- _Texto do documento_
^^^^^^^^

ALEGRIA LAB

Laboratório do IPCI

Adriano Pimenta, José Paulo Andrade, Odair Monteiro, Patricia Pettitt, Polly Hummel.

PB27 Gallery | Porto
14 de Novembro a 12 de Dezembro de 2020
 
IPCI | Lisboa
19 de Junho a 11 de Setembro de 2021
 
Curador: Vítor Nieves
Produção: António Pedrosa – IPCI (Instituto de Produção Cultural e Imagem)

Alegria Lab é o nome que reúne uma selecção de projectos finais do Master de Fotografia Artística do Instituto de Produção Cultural e Imagem (IPCI), uma exposição colectiva que pretende mostrar diferentes caminhos da arte com base na fotografia, quer desde o ponto de vista conceitual, quer desde a técnica.

Estes cinco trabalhos representam o esforço de mais de um ano dos e das artistas seleccionadas: Adriano Pimenta, José Paulo Andrade, Odair Monteiro, Patricia Pettitt e Polly Hummel; mediante uma metodologia de trabalho em que os e as formadoras foram dando as ferramentas precisas para a adquisição das competências laborais pertinentes e, ainda, desenvolver as capacidades criativas e críticas para a criação e a produção artísticas através do suporte fotográfico.

No percurso que faremos na Sala de Exposições, viajaremos pelo imaginário de artistas com abordagens completamente diferentes, mas que reflectem sobre alguns dos temas mais recorrentes da fotografia contemporânea como a identidade, a percepção, a sociologia e o território. Há aqui trabalhos que abalroam a pesquisa científica, outros que vão ao encontro da intimidade necessária para manter um diálogo íntimo e outros atravessados pelas filosofias que enuclearam o pensamento occidental.

Küss den Frosch, de Polly Humel

Ao entrarmos na Sala encontramos em primeiro lugar Küss den Frosch, o projecto com o que Polly Humel nos mostra o difícil caminho da procura da identidade e a auto-aceitação. De índole autobiográfico, toma o nome de uma sequência do conto infantil O Príncipe Sapo dos irmãos Grimm para fazer uma analogia entre a sua protagonista e a de Polly que, como aquela, transita por congostos caminhos antes de chegar à felicidade.

Mesmo não sendo um caminho linear, pois está cheio de flash backs, a autora propõe-nos um início, Eimo primeiro capítulo, Revolution, situado num trágico acontecimento que mudará a sua vida toda e obrigá-la-á a descobrir novas identidades e formas de relacionar-se com o mundo.

^^^^^^^^

(Entradas guardadas)
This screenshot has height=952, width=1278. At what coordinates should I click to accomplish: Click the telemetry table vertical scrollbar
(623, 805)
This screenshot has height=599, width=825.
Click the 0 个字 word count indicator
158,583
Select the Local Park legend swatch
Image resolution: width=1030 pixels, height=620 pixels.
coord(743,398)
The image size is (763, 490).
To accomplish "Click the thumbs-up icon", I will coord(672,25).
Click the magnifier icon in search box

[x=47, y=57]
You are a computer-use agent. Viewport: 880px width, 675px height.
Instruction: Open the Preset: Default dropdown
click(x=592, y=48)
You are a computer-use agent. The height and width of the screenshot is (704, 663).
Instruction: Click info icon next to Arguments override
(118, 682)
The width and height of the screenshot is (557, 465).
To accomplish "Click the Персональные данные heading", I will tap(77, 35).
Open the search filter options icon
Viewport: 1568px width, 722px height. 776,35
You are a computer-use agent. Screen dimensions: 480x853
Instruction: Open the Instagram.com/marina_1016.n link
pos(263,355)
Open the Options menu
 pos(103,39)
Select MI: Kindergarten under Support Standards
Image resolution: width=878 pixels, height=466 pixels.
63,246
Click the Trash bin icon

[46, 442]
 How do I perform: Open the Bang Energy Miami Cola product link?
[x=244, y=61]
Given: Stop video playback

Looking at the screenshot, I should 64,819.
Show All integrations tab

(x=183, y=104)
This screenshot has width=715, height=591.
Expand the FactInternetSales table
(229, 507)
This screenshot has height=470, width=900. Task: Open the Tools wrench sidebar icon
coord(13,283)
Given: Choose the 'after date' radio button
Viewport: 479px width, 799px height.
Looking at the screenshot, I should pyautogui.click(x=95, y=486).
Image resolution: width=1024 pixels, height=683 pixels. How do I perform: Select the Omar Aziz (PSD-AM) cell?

^^^^^^^^

- _Tarefas escritas_
1. Segundo o texto sobre a exposição Alegria Lab, porque é que o projeto de Polly Humel se chama Küss den Frosch? Responda em uma a três frases.
2. Reproduza palavra por palavra o trecho do texto sobre a exposição Alegria Lab que vai de "Estes cinco trabalhos" a "do suporte fotográfico.", ambos incluídos.

- _As respostas_
1. O projeto toma o nome de uma sequência do conto infantil O Príncipe Sapo, dos irmãos Grimm. O objetivo é fazer uma analogia entre a protagonista do conto e a de Polly, que, como aquela, percorre caminhos estreitos antes de chegar à felicidade.

2.
Estes cinco trabalhos representam o esforço de mais de um ano dos e das artistas seleccionadas: Adriano Pimenta, José Paulo Andrade, Odair Monteiro, Patricia Pettitt e Polly Hummel; mediante uma metodologia de trabalho em que os e as formadoras foram dando as ferramentas precisas para a adquisição das competências laborais pertinentes e, ainda, desenvolver as capacidades criativas e críticas para a criação e a produção artísticas através do suporte fotográfico.